● **Exercise objective**:
Search the listing below for the line containing "Given: Select the". From there through the line containing "This screenshot has height=458, width=800.", transcribe every line exactly, both ends included.
── Material supplied ──
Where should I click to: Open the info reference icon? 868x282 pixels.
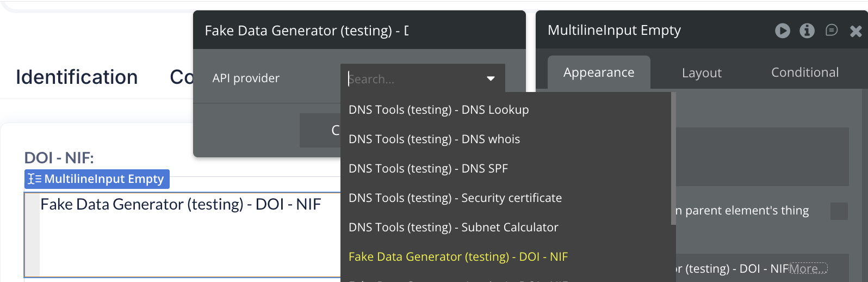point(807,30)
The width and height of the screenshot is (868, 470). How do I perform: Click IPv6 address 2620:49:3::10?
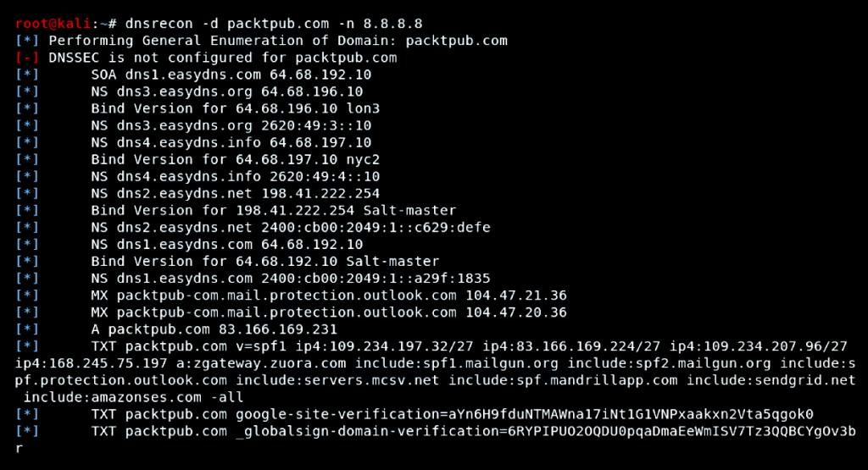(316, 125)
───
── Material supplied ──
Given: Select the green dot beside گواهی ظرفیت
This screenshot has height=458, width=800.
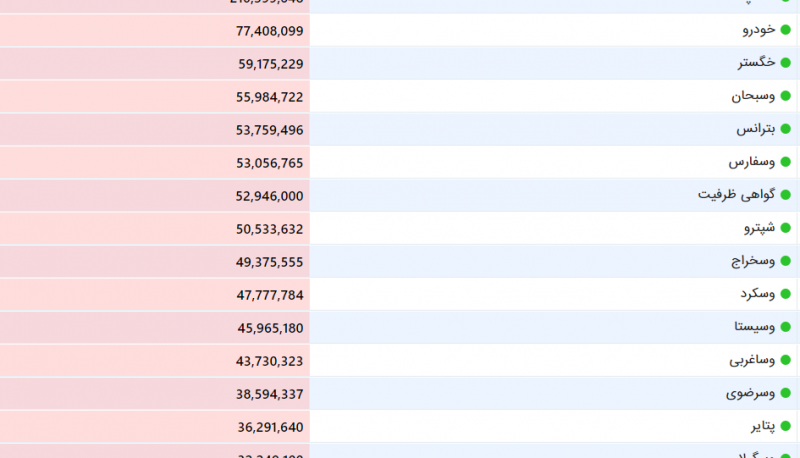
───
● **Exercise result**:
Given: Select the green dot beside گواهی ظرفیت
This screenshot has height=458, width=800.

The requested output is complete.